START Records shown

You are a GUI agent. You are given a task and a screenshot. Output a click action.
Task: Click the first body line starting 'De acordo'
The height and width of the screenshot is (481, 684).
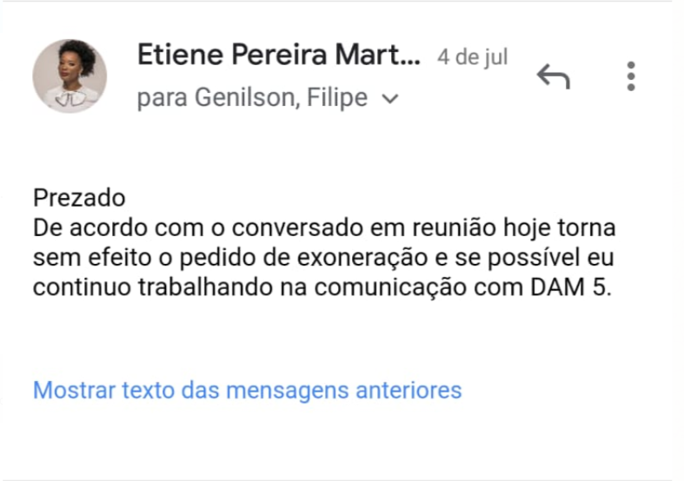pos(324,227)
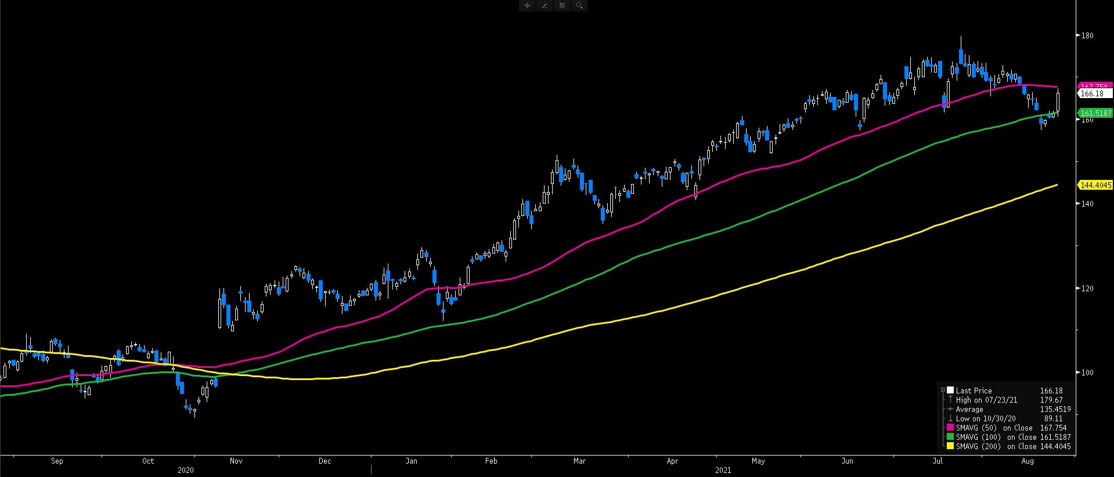The width and height of the screenshot is (1114, 477).
Task: Collapse the legend tree with minus box
Action: point(943,391)
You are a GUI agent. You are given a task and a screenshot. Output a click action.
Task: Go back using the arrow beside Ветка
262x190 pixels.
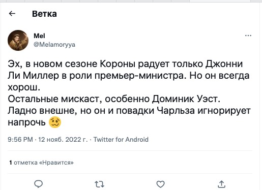click(x=12, y=13)
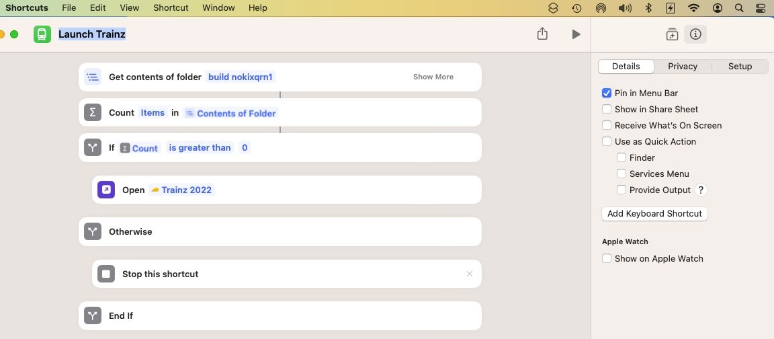This screenshot has width=774, height=339.
Task: Switch to the Privacy tab
Action: click(x=683, y=66)
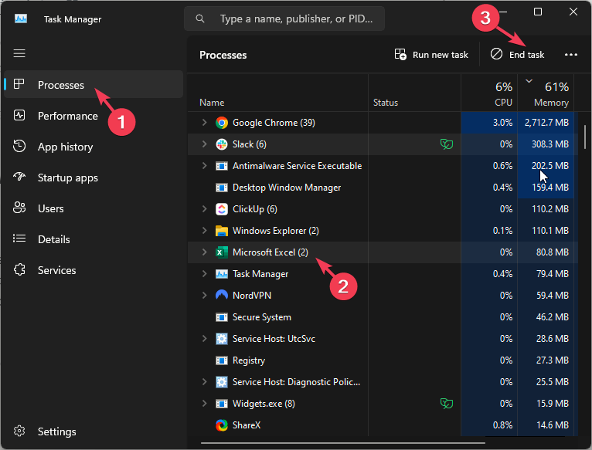The height and width of the screenshot is (450, 592).
Task: Click the NordVPN process icon
Action: click(222, 296)
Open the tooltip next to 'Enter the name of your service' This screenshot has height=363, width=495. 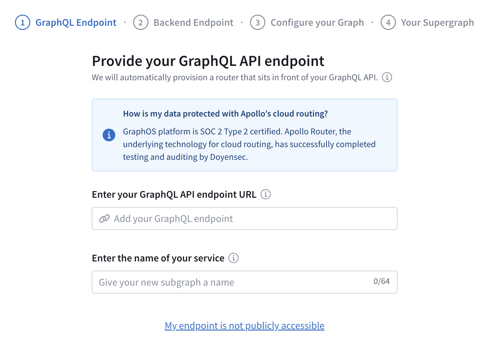234,258
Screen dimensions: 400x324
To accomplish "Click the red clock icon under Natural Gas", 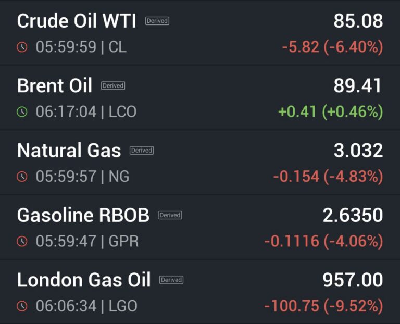I will point(22,177).
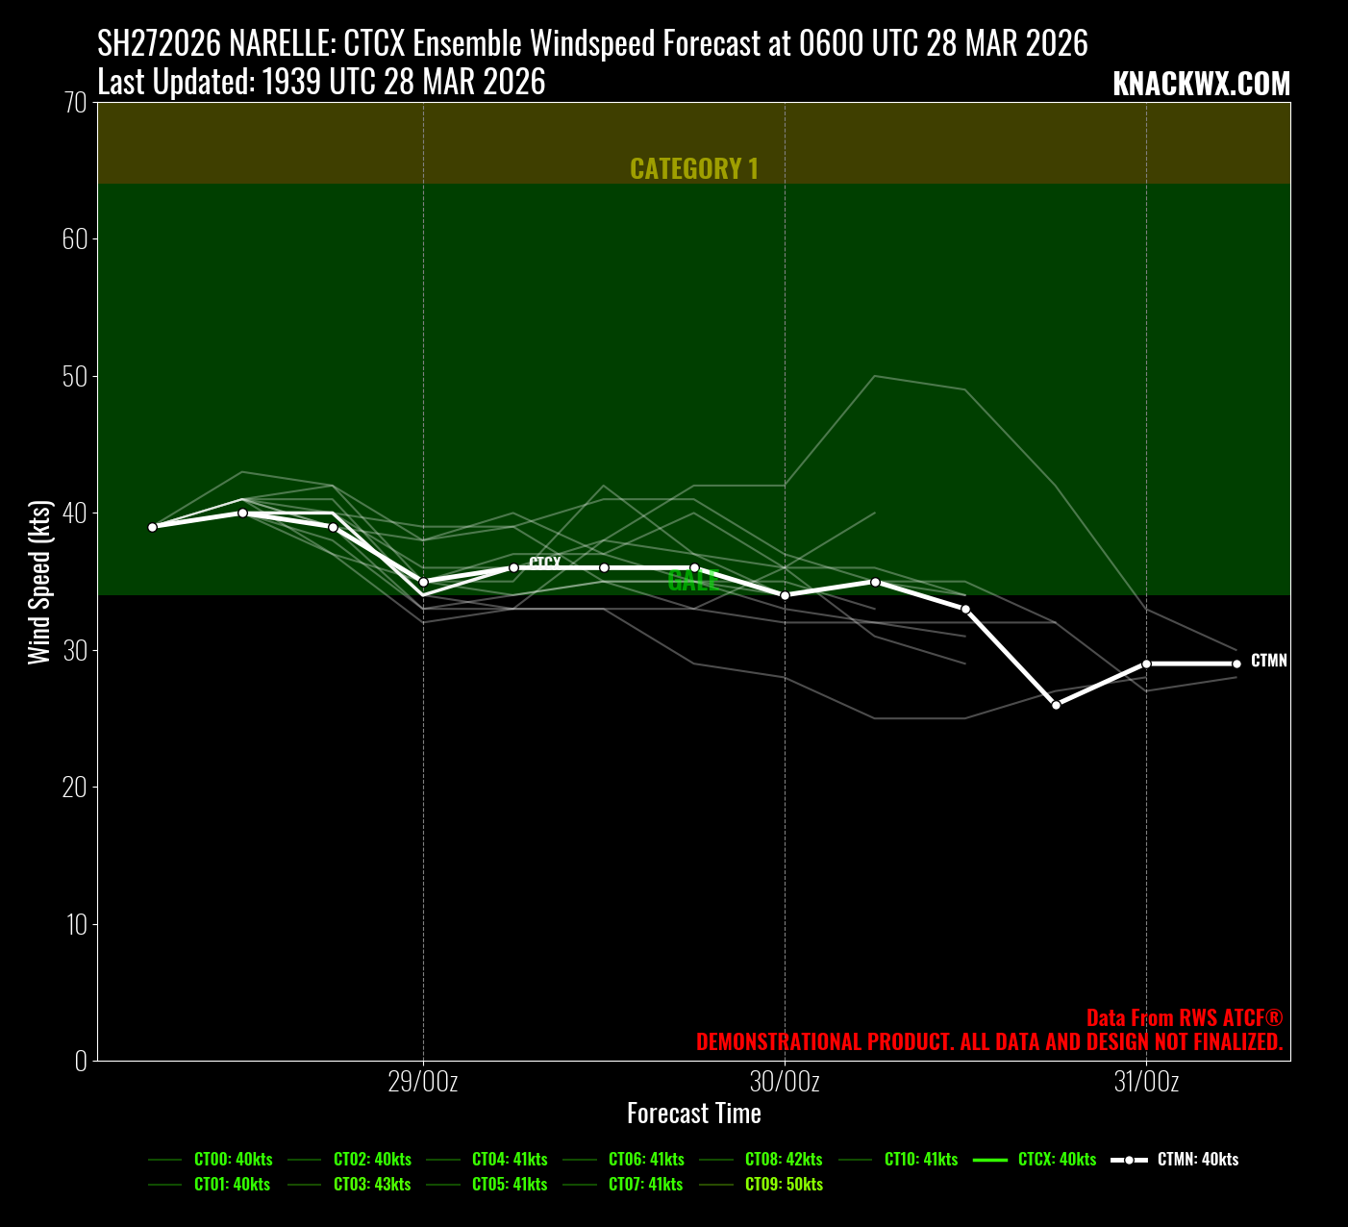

END Records shown

» To do
Set down again, exactly, every line above from the one with "Task: Click the first" down to the one with "Task: Go back using the arrow beside Ветка", both ends included. No pictures, and nothing else.

» Task solution
Task: Click the first body line starting 'De acordo'
The height and width of the screenshot is (481, 684).
pos(324,227)
The width and height of the screenshot is (1114, 477).
Task: Collapse the legend tree with minus box
Action: point(943,391)
You are a GUI agent. You are given a task and a screenshot. Output a click action.
Task: Go back using the arrow beside Ветка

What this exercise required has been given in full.